Monotone Set Functions and the Choquet Integral
The quote of the famous statistician George E. P. Box that “all models are wrong” highlights the uncertainty (e.g. model risk) involved in probabilistic models. Considering that many decisions, in particular, in finance are based on model results, the potential impact might be tremendous.
In addition, the term ‘risk’ is still loosely used in financial practice even though there are far-reaching differences between, for instance, quantifiable risks and non-quantifiable risks. Non-quantifiable risks such as political, reputational or conduct risk usually bear a higher degree of uncertainty than typical financial risks.
The present review article explains how risk and uncertainty are related to each other and illustrates what might go wrong in probabilistic models, when high uncertainty and human-behavior meet. To this end, a simple version of the famous Ellsberg paradox is explained and many other situations are explained where classical probability/measure theory might not be enough.

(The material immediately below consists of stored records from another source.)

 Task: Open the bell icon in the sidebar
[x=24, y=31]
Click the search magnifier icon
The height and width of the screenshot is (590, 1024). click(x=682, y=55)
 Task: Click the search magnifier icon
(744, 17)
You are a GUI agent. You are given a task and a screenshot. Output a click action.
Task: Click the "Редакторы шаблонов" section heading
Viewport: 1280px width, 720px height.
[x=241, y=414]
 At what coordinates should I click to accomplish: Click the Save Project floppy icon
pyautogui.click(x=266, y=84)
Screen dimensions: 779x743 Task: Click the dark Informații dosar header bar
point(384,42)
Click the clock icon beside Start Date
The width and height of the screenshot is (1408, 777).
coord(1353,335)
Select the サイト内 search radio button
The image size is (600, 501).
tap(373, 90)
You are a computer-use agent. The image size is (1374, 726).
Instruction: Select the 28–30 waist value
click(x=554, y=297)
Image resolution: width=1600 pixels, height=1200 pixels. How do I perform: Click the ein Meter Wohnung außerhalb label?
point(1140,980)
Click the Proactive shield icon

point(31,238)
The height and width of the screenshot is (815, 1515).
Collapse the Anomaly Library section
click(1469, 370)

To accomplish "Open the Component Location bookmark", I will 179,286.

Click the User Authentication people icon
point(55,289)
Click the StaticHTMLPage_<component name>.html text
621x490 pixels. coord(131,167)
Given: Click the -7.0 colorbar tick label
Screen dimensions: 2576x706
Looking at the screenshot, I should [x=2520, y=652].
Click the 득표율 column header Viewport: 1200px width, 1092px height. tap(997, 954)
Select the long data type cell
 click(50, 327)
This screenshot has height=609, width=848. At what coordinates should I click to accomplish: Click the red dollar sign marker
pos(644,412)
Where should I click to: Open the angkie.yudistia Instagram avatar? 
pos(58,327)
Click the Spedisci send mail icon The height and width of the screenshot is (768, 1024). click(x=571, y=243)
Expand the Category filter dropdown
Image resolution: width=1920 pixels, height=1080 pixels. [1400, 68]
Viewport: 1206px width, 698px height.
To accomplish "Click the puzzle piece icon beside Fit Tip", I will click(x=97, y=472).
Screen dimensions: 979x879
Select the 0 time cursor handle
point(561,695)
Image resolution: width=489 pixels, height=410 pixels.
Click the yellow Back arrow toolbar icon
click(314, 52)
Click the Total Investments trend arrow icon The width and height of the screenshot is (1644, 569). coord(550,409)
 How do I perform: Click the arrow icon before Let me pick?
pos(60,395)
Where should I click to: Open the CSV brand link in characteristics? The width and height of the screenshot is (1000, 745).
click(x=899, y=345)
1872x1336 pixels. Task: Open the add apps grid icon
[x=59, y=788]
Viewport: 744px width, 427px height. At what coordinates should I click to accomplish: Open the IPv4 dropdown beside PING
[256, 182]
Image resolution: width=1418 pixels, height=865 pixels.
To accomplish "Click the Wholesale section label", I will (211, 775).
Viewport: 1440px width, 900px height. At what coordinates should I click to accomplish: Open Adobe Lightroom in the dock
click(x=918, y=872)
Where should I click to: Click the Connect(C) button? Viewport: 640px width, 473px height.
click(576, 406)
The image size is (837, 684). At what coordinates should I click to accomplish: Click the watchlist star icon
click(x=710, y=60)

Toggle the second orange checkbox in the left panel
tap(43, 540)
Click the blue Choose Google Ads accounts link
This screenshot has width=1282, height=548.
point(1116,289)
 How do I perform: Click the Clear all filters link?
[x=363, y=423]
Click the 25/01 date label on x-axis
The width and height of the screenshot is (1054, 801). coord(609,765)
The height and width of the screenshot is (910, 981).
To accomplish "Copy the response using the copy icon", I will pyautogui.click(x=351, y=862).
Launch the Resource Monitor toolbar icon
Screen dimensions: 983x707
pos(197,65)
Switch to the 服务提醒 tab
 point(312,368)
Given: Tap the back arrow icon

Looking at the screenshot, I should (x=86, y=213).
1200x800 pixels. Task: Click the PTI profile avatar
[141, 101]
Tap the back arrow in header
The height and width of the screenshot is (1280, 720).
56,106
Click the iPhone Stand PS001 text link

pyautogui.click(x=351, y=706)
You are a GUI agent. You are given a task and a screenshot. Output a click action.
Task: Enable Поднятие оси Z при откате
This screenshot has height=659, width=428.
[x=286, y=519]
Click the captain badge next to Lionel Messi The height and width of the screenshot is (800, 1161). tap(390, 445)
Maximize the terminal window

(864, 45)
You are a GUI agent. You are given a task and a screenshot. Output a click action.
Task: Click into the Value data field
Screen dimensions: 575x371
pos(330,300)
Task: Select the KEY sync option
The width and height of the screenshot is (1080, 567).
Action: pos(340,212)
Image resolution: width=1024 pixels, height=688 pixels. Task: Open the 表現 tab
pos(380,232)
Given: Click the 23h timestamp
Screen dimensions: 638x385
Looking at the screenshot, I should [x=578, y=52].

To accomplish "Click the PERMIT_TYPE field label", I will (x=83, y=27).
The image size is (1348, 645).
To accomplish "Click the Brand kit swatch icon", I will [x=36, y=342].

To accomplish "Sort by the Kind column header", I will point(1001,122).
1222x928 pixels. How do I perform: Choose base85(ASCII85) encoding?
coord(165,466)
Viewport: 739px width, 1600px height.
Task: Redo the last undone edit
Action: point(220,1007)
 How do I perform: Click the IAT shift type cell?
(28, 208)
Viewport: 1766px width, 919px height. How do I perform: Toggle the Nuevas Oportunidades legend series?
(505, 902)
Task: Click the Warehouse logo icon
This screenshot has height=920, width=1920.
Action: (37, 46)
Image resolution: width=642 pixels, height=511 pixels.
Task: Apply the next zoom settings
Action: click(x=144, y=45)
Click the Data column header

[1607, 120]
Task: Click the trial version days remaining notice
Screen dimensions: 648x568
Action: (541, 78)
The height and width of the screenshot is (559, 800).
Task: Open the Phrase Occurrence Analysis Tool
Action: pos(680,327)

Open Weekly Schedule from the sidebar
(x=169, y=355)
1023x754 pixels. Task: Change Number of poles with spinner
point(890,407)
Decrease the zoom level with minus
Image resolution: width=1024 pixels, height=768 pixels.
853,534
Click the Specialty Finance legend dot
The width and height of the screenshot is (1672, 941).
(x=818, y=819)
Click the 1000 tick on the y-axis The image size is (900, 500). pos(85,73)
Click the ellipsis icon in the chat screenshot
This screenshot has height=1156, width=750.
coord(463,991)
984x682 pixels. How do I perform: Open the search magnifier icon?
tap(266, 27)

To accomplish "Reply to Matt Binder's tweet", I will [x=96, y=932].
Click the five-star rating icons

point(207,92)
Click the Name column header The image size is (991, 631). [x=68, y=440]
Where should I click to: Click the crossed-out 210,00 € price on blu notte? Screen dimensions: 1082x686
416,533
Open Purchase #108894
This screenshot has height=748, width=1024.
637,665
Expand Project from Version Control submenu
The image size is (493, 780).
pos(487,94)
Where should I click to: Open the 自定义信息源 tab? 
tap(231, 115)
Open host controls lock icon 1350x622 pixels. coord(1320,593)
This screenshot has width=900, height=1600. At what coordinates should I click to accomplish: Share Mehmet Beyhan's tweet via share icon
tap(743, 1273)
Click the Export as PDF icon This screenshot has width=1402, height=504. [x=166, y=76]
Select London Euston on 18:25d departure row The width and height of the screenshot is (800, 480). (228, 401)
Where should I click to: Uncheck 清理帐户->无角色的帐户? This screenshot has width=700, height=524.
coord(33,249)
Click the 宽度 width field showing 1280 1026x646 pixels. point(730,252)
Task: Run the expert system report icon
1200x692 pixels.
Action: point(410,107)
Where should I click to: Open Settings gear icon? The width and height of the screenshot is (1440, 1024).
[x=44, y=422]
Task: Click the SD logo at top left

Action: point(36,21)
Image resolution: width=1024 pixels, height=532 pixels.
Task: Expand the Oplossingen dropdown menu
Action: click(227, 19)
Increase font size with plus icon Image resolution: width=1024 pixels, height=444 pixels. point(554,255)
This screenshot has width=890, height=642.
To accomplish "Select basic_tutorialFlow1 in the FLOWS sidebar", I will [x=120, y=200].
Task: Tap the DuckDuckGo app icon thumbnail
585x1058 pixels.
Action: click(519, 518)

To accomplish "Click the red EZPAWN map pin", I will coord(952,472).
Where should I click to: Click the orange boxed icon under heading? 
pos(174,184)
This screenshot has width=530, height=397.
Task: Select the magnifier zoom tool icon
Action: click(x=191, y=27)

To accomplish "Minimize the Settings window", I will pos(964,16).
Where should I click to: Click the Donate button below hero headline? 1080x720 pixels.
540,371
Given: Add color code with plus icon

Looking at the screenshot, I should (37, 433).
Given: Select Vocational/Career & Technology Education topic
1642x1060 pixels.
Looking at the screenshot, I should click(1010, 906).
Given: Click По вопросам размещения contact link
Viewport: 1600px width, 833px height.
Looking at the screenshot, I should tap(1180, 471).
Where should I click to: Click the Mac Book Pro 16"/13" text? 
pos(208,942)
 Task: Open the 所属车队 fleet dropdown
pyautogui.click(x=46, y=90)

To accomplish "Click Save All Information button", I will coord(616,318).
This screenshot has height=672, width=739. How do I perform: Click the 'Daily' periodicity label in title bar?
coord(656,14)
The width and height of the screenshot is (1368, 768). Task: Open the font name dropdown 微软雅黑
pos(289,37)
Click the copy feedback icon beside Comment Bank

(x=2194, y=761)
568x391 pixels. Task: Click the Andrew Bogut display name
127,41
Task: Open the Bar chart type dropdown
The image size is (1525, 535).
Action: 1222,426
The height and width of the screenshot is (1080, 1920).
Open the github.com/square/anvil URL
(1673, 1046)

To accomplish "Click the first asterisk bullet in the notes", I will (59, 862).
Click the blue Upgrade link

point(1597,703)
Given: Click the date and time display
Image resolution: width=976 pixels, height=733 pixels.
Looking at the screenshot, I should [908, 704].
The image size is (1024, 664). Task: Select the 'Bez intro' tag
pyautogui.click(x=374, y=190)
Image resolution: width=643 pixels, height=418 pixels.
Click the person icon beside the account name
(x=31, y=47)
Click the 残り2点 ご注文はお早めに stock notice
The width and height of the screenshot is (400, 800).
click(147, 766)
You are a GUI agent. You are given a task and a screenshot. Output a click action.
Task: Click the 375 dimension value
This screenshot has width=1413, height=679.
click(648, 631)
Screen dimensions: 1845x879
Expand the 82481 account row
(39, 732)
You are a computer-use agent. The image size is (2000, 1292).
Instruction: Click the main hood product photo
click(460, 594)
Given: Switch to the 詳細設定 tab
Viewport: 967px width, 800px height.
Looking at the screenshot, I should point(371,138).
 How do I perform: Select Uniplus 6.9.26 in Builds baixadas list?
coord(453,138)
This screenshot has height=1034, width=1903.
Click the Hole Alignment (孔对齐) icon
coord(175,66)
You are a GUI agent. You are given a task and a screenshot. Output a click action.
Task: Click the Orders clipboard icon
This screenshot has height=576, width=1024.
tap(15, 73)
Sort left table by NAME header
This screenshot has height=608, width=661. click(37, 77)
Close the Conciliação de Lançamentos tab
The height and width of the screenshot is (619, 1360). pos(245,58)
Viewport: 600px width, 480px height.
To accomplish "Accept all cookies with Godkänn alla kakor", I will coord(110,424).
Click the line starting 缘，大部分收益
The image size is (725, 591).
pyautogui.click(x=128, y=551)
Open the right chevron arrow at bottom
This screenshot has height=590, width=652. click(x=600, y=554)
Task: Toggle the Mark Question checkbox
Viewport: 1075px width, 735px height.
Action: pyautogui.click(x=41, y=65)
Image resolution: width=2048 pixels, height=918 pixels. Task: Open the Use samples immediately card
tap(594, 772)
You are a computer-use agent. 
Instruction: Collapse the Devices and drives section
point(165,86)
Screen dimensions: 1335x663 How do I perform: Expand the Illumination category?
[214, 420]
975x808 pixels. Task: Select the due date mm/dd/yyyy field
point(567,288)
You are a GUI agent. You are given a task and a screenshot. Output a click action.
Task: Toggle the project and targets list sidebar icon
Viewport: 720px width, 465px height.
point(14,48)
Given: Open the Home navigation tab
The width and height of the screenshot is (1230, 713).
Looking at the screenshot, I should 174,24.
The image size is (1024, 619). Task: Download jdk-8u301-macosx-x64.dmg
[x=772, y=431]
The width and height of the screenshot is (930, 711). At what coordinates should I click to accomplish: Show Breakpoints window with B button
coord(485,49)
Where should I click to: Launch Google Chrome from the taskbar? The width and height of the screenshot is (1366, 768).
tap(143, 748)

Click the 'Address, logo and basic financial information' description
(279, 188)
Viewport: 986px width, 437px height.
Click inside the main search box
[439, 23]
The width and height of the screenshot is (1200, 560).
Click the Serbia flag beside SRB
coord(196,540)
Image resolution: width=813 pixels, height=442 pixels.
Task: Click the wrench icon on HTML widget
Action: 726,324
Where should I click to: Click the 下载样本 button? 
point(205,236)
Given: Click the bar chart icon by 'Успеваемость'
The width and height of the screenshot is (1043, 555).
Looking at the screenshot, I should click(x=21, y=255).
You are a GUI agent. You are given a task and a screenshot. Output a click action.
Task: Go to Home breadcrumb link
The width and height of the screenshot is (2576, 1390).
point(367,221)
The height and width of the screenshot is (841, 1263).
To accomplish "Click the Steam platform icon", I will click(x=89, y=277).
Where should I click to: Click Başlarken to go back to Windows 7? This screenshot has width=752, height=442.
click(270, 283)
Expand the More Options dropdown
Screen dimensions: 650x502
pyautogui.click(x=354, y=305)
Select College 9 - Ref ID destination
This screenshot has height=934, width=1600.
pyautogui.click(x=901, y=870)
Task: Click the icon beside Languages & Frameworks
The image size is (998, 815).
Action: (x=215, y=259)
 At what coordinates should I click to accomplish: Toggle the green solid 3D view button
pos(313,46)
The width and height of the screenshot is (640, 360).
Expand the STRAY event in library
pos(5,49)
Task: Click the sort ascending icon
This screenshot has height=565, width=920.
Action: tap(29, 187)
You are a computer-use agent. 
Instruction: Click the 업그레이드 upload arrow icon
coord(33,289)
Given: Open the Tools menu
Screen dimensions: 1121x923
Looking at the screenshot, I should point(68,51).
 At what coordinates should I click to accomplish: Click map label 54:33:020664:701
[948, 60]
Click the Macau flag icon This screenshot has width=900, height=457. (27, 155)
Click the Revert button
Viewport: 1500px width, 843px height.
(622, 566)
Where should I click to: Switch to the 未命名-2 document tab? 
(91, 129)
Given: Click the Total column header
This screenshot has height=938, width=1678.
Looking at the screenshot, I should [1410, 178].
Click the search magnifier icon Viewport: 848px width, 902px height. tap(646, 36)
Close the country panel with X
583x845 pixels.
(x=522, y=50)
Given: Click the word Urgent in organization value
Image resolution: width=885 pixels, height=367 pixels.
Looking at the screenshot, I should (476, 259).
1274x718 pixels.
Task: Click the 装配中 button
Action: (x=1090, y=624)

A mathematical introduction to so-called capacities and Choquet integrals is provided since both functions are capable of dealing with higher degrees of uncertainty. A capacity extends the classical measure theory by restricting to monotonicity instead of requiring (-) additivity. Important concepts such as modularity, generalized distribution and survival functions as well as distorted probabilities are explained and put into context. After studying capacities, we introduce Choquet integrals with respect to capacities.
Many (new) examples throughout the article have been added to illustrate the theory.